▶ _Information_:
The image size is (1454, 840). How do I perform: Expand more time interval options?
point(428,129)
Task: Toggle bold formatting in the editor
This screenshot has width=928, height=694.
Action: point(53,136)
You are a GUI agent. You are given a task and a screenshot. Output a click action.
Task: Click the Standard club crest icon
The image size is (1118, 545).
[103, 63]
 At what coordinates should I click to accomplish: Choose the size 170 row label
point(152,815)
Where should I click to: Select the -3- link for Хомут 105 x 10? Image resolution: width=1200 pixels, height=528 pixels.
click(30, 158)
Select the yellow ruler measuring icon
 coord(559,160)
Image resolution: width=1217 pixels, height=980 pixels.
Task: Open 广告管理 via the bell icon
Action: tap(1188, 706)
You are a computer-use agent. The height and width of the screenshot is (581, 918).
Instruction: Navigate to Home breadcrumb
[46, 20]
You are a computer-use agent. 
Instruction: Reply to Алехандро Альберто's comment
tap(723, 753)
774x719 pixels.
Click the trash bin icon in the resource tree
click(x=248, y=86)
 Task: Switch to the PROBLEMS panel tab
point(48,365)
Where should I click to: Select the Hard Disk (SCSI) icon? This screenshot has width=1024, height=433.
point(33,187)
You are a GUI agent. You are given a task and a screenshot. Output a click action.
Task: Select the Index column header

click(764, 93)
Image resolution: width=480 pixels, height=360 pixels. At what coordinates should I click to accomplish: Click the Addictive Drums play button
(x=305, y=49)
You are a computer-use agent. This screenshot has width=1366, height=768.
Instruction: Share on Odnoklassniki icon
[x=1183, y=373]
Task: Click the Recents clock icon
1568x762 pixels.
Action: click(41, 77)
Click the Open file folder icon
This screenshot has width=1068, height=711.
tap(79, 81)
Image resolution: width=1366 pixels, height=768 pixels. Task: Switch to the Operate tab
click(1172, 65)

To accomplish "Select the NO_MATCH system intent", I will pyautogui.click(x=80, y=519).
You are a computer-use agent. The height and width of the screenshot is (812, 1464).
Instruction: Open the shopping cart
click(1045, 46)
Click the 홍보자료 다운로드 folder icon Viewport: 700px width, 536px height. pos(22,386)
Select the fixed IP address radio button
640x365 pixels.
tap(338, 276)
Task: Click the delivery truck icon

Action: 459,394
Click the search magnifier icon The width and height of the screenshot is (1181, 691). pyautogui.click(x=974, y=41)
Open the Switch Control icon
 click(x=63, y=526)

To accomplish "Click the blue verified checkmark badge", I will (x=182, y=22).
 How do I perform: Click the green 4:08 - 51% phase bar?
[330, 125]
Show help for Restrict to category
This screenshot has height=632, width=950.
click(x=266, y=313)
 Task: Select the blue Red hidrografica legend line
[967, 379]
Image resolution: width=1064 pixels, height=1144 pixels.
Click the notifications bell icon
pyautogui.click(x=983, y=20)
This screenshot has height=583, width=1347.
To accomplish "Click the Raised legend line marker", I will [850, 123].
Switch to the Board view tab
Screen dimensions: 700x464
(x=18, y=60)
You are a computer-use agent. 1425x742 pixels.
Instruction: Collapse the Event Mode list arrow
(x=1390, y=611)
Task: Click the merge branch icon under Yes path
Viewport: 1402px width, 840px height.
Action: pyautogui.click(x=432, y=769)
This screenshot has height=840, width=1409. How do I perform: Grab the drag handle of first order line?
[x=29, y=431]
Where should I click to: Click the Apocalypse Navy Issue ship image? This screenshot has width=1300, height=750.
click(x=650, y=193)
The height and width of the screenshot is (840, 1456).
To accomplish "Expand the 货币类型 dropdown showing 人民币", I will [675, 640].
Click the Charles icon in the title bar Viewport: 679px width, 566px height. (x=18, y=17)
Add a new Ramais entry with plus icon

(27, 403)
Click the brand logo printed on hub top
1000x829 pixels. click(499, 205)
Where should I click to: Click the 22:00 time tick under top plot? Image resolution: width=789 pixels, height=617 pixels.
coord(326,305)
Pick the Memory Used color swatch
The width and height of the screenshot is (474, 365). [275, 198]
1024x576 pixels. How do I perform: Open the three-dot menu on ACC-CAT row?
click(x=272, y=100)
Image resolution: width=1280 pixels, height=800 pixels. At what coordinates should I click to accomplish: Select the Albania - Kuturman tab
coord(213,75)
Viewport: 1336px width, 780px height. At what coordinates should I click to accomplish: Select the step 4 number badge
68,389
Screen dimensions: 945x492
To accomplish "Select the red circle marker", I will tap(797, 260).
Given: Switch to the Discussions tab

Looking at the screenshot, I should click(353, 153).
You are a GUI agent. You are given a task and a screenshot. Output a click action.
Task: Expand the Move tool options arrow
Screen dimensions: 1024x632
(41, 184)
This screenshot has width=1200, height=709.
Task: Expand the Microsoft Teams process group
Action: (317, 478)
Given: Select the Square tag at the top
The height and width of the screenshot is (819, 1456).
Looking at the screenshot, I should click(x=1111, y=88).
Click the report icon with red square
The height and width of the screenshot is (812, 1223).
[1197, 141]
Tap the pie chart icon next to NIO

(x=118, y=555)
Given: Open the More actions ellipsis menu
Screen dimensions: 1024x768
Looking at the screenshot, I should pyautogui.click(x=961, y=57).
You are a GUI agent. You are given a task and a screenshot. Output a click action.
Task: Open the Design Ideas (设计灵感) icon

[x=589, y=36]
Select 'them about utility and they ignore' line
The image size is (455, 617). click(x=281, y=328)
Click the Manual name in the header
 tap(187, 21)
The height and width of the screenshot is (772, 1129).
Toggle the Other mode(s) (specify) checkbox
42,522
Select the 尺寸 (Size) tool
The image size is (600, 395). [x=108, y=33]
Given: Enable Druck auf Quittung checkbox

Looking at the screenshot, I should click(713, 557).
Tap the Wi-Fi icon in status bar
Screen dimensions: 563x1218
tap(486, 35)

▶ _Prompt_: Write out, exactly as they appear, the lines from the one containing "Screen dimensions: 1024x768" through the last line of the records above, both included, and nothing more.

▶ _Solved problem_:
Screen dimensions: 1024x768
Looking at the screenshot, I should pyautogui.click(x=961, y=57).
You are a GUI agent. You are given a task and a screenshot. Output a click action.
Task: Open the Design Ideas (设计灵感) icon

[x=589, y=36]
Select 'them about utility and they ignore' line
The image size is (455, 617). click(x=281, y=328)
Click the Manual name in the header
 tap(187, 21)
The height and width of the screenshot is (772, 1129).
Toggle the Other mode(s) (specify) checkbox
42,522
Select the 尺寸 (Size) tool
The image size is (600, 395). [x=108, y=33]
Given: Enable Druck auf Quittung checkbox

Looking at the screenshot, I should click(713, 557).
Tap the Wi-Fi icon in status bar
Screen dimensions: 563x1218
tap(486, 35)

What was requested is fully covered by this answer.